Exercise aim => Copy the text of these records word for word, leaving out the pictures.

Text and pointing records
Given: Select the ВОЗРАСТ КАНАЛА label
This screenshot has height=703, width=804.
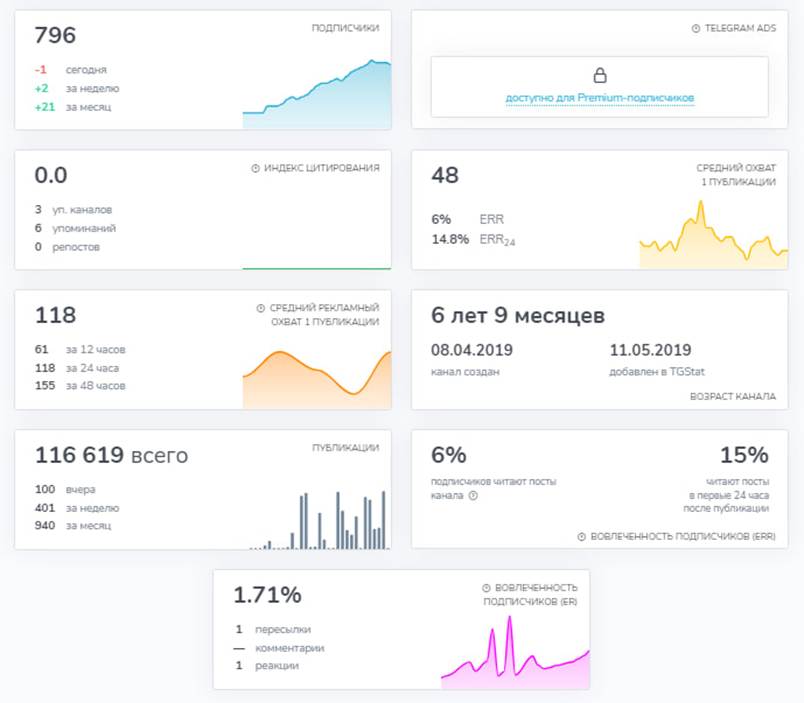Looking at the screenshot, I should pos(732,396).
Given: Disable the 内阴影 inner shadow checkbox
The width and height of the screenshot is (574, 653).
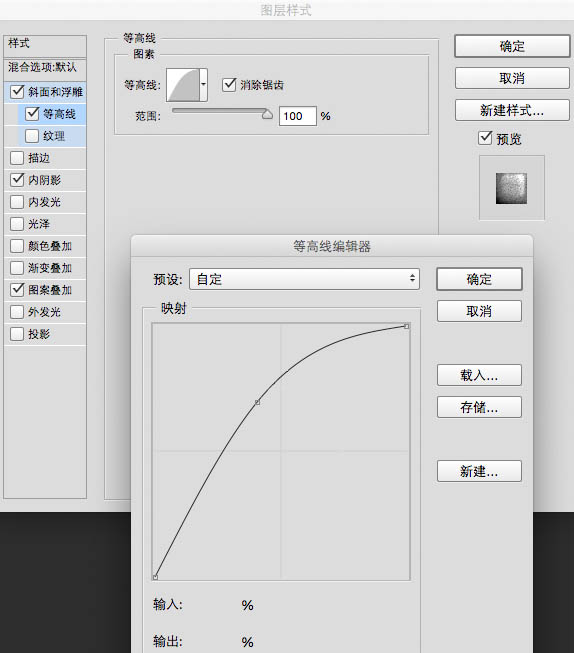Looking at the screenshot, I should click(x=17, y=180).
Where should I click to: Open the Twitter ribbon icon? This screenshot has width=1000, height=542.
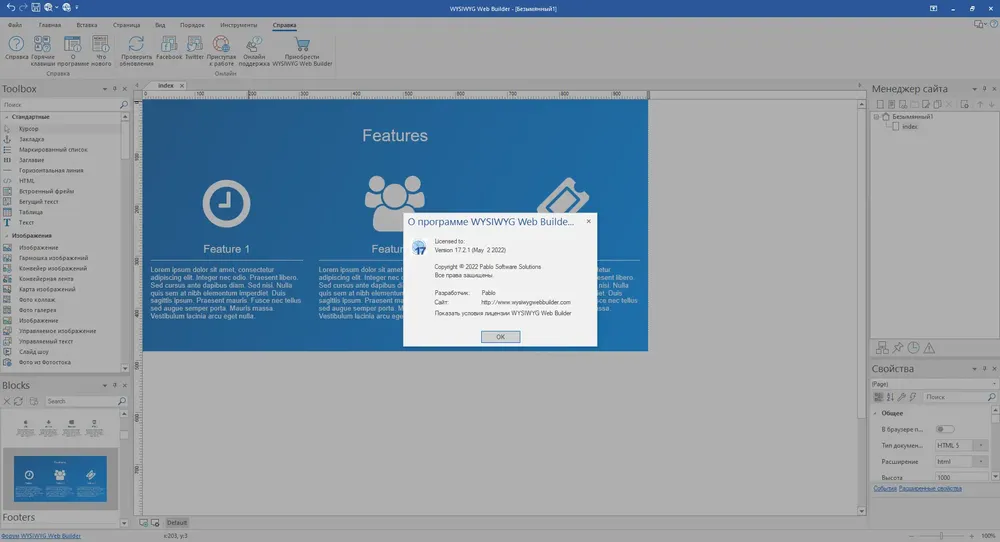[x=195, y=44]
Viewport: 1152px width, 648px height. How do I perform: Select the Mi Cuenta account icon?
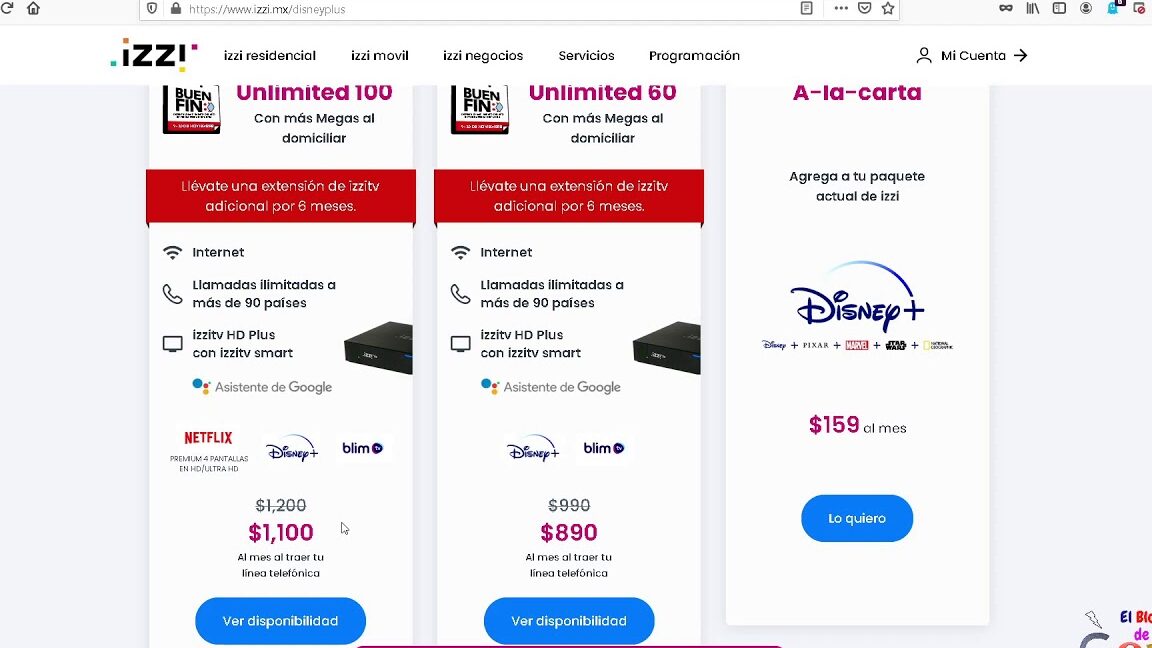(923, 56)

Written answer =>
Given: Select the ВОЗРАСТ КАНАЛА label
This screenshot has height=703, width=804.
Looking at the screenshot, I should pos(732,396).
Given: Disable the 内阴影 inner shadow checkbox
The width and height of the screenshot is (574, 653).
Looking at the screenshot, I should click(x=17, y=180).
Where should I click to: Open the Twitter ribbon icon? This screenshot has width=1000, height=542.
[x=195, y=44]
Viewport: 1152px width, 648px height. How do I perform: Select the Mi Cuenta account icon?
(923, 56)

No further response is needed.